-- Your objective --
An exact reproduction of the data below is expected, free of images.

Record set below:

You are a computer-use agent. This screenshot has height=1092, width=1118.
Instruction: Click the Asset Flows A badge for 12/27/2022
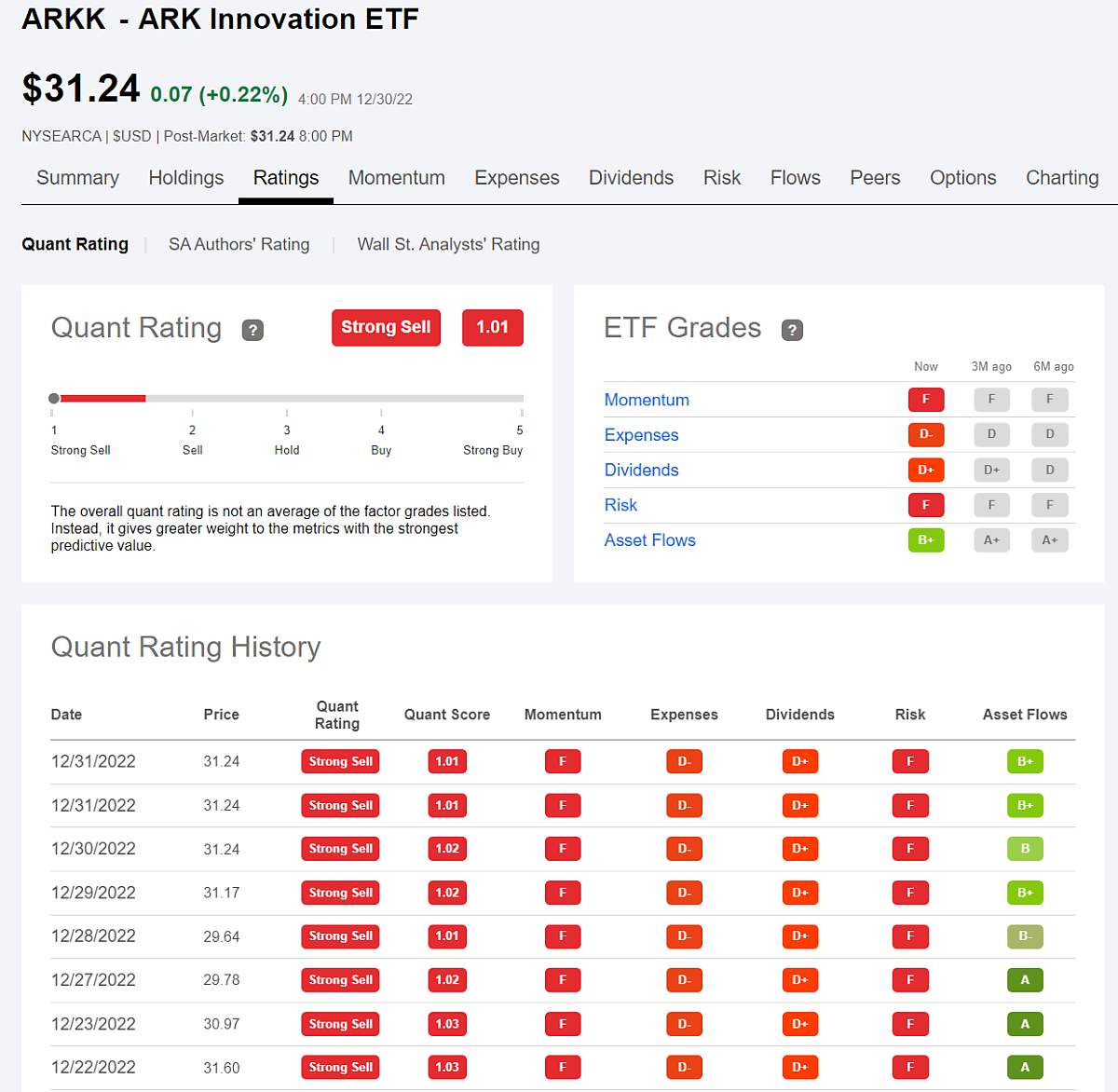pos(1024,980)
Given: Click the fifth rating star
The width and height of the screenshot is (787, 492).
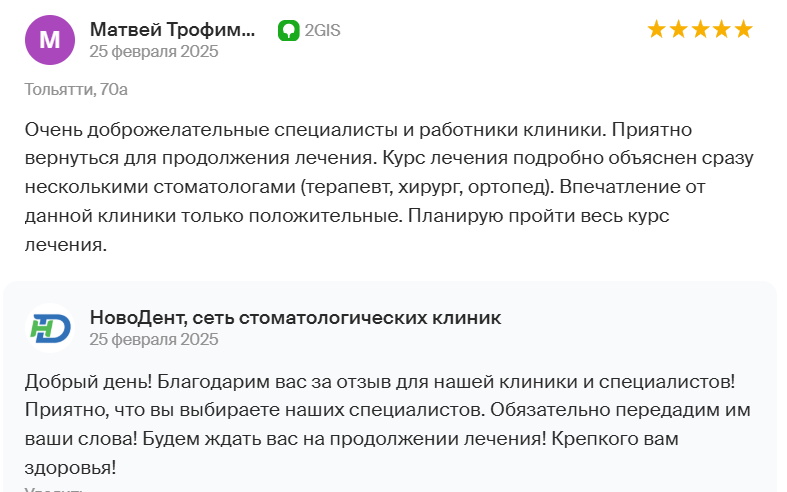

End of Record set.

-- Final answer --
You are a computer-use agent. This screenshot has height=1092, width=1118.
Instruction: Click the Asset Flows A badge for 12/27/2022
pos(1024,980)
Given: Click the fifth rating star
The width and height of the screenshot is (787, 492).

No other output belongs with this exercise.